A map from keys to ordered priorities, supporting efficient pop and peek operations returning the key with the lowest priority.

It probably wan't reasonable to write our own implementation of this, but it was easier than finding a robust existing implementation.

Source code in genlm/control/potential/stateful.py
class PriorityMap:
    """A map from keys to ordered priorities, supporting efficient
    pop and peek operations returning the key with the lowest priority.

    It probably wan't reasonable to write our own implementation of this,
    but it was easier than finding a robust existing implementation.
    """

    def __init__(self):
        self.__priorities = {}
        self.__priorities_to_keys = defaultdict(set)
        self.__heap = []

    def __repr__(self):
        return f"PriorityMap({self.__priorities})"

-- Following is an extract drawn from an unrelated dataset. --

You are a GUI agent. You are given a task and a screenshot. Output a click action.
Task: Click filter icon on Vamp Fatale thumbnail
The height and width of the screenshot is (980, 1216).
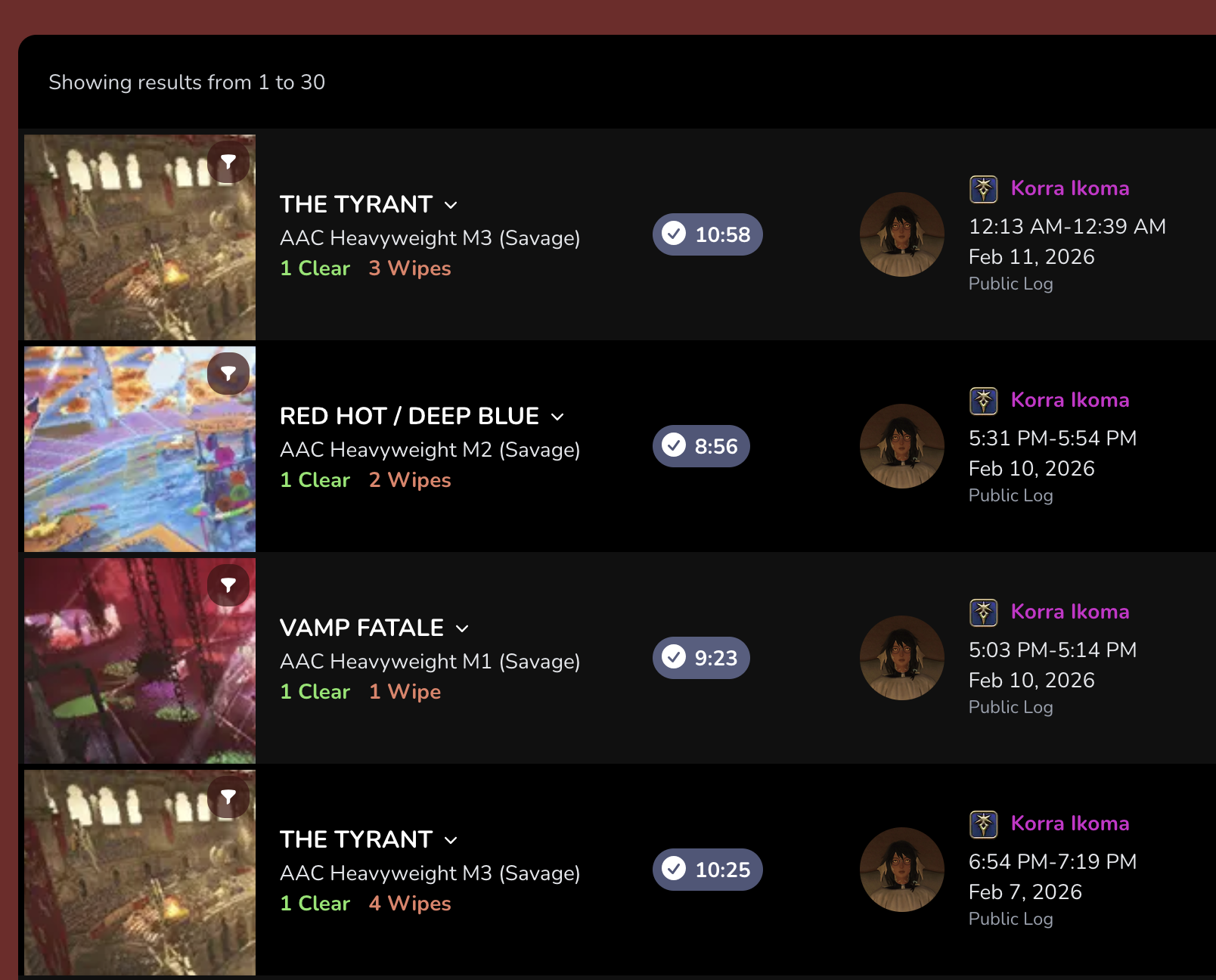(x=228, y=585)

    def __clear_dead_priorities(self):
        while self.__heap and self.__heap[0] not in self.__priorities_to_keys:
            heapq.heappop(self.__heap)

    def __setitem__(self, key, value):
        if key in self.__priorities:
            old_value = self.__priorities[key]
            if old_value == value:
                return
            else:
                self.__priorities_to_keys[old_value].remove(key)
                if not self.__priorities_to_keys[old_value]:
                    del self.__priorities_to_keys[old_value]

        self.__priorities[key] = value
        if value not in self.__priorities_to_keys:
            heapq.heappush(self.__heap, value)
        self.__priorities_to_keys[value].add(key)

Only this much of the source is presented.